Visualicé toda una semana haciendo sudokus a bordo, drogada de biodraminas y Budweisers calientes, y un poco más y llamo al 112 para que vinieran a retirarme el pasaporte.

Y pese a estas expectativas tan terroríficas, cargué mis anti-ilusiones y la tabla de surf y me fui al aeropuerto.
En la cola del check in ya encontré a un vasco de la expedición y después de los controles de seguridad teníamos que encontrarnos con dos chicos canarios. Los bestias, sin embargo, en vez de enviarnos un selfie para identificarlos mejor, capturaron la imagen de dos qataríes con más pinta de jihaidistas que de "canariones". Saludé efusivamente a los dos aspirantes a mártir y consecuentemente se fueron corriendo y gritando “¡No, no, no!”.

Empezábamos bien.

El viaje fue largo y para el vuelo de Doha a Malé, me tocó un asiento demasiado estrecho. 

Pero cuando vi los atolones turquesa asomándose entre las nubes, el hartazgo con la vida en general empezó a disiparse. 




Y a la salida del aeropuerto encontramos al resto del grupo y repartimos abrazos y saludos como si no hubiera mañana.


Y ya está.

Nos instalamos en el yate que nos albergaría toda la semana mientras los marineros me saludaban contentos porque se acordaban de mí del año pasado.

Y después de comer, el timbre infernal del comedor hizo temblar nuestro jet-lag, avisándonos de que ya no había vuelta atrás. Su estridencia, más propia de un colegio de primaria, daba el pistoletazo de salida a ocho días de “surf, eat, sleep & repeat”.

Tuve días de todo, de euforia desmedida por haber cogido una ola, a realizar un máster acelerado de gestión de las frustraciones. 

Ejecuté múltiples ejercicios de humildad comiendo series eternas de olas aplastantes y acabé practicando batimetría de alto riesgo (un palmo de agua máximo) por los arrecifes de coral, manteniendo el pánico a raya (esto último no se lo cree nadie!). 
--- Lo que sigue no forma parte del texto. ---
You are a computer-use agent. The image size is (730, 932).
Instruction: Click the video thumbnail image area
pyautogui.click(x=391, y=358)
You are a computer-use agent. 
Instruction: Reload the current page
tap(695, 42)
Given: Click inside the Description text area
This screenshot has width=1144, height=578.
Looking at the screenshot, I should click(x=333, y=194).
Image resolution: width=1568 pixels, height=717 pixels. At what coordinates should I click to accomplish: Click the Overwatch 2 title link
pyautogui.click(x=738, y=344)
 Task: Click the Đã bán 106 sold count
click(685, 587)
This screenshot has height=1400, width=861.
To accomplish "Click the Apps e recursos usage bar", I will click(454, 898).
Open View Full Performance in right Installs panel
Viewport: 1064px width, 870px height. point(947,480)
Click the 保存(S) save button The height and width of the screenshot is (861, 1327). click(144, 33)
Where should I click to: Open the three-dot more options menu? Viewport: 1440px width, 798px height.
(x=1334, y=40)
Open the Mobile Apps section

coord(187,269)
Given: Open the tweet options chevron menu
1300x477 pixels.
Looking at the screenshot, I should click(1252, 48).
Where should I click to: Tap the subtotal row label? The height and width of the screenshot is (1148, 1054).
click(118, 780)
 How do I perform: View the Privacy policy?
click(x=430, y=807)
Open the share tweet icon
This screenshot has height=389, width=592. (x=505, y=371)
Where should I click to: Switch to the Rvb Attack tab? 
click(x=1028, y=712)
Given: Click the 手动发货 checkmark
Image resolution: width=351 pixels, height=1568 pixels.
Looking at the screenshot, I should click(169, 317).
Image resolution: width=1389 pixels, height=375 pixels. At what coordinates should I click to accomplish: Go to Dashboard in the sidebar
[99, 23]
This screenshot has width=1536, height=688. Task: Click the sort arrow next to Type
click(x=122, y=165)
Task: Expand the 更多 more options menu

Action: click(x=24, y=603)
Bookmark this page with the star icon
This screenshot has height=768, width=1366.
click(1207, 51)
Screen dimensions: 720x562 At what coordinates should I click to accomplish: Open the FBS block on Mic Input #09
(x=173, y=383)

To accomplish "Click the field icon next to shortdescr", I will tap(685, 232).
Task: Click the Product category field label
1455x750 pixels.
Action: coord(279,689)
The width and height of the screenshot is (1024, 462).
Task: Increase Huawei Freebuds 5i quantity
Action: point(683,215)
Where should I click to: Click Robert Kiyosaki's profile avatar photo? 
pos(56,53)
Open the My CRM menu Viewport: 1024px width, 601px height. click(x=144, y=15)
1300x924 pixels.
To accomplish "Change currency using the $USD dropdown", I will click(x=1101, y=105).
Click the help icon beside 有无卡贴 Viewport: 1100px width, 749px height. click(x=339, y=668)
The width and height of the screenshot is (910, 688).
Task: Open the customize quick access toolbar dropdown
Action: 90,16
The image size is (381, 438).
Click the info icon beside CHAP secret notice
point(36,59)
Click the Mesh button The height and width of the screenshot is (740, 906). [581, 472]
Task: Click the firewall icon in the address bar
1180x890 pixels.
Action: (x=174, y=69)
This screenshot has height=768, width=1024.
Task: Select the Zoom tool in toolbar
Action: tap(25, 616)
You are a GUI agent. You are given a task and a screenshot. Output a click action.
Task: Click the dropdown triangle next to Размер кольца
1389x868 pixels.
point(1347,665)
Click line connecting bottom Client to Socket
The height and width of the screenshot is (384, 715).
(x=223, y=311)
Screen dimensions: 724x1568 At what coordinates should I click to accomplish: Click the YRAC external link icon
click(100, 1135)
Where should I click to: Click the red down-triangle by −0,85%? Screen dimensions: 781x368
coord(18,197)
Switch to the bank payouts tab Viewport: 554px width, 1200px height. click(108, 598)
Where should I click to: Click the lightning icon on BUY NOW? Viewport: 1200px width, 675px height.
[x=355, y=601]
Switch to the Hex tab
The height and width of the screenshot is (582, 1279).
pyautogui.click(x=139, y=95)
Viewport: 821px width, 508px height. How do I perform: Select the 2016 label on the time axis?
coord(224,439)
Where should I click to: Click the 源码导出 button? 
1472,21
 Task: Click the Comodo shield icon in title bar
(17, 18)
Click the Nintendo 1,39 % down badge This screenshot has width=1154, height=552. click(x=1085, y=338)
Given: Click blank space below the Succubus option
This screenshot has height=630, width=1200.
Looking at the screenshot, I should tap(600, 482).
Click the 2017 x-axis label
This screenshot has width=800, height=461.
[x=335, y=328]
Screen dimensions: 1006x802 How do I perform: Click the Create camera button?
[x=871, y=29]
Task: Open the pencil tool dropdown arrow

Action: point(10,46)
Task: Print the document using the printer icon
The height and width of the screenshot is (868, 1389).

Estuve tentada de partir la tabla de surf contra una palmera, chutar lejos el casco rosa de los cojones y dedicarme al punto de cruz por siempre jamás. 

Por suerte, las risas, las conversaciones surferas, y la perseverancia del maestro, que no echó la toalla con el “paquete” que le había caído encima, me re-calibraron la actitud.



Porque el surf es eso, es un deporte cruel, ingrato y lacerante, como si fuera un cóctel de todo lo que odiaste de tus exs. 

Pero entonces coges una ola y se te borra todo. 






Y luego flipas con el olor a coco de la parafina y alucinas con las tortugas erráticas que vas encontrando en el pico, anticipas fugas épicas de la espuma caótica y bajas olas de cristal, mientras miras de reojo a un tiburón solitario que te pasa por debajo. 



No hace falta decir nada más, con sólo una buena ola maldiva,

ya vuelves a estar “in the mood for love”.